Ecrit par Didier Ayres , le Mercredi, 06 Juin 2012. , dans La Une Livres, Les Livres, Recensions, Arfuyen, Poésie

Soleils chauves, Editions Arfuyen, 2012, 10 € . Ecrivain(s): Anise Koltz Edition: Arfuyen

Filiation à propos d’Anise Koltz


Entrer dans ce livre par un poème qui semble avoir des relations avec le Paysage aux arbres verts de Maurice Denis, ouvre la porte poétique et intrigante, spirituelle et rêveuse de ce recueil au drôle de titre. D’ailleurs, ce dernier livre d’Anise Koltz est illustré par un détail de la Campagne romaine de Schirmer qui donne selon moi le ton général à cette suite de poèmes assez courts dont le propos est resserré.
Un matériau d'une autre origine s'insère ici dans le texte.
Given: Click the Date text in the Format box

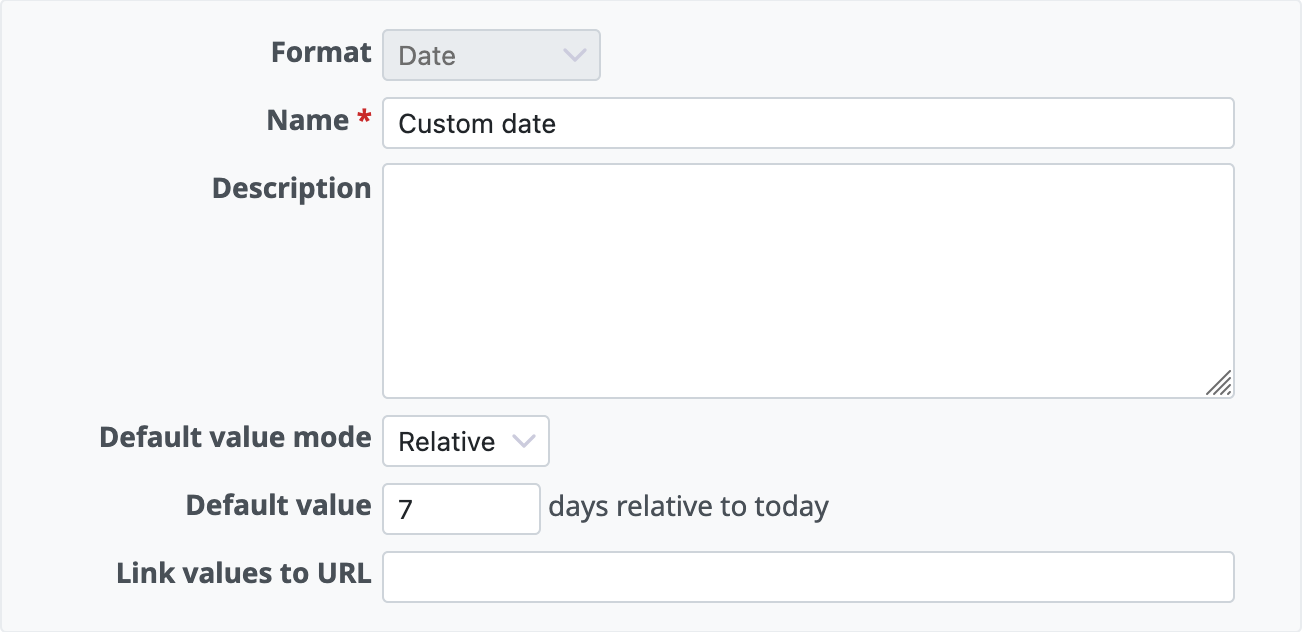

On y voit de petits monticules de terre peints avec de l’ocre brûlé sur un fond de ciel rose thé, sorte de dolmens, de stèles, vue profonde sur le Latium. J’écrivais il y a peu à Gérard Pfister, le directeur de la maison Arfuyen – qui suit le travail d’Anise Koltz depuis plusieurs années –, que ces stèles donnaient une impression nocturne, de monde déserté. Et, avec des petits instants pris dans le réel, cette série de 134 poèmes finit par se nouer autour de quelques thèmes, que je vais essayer de rendre visibles au lecteur.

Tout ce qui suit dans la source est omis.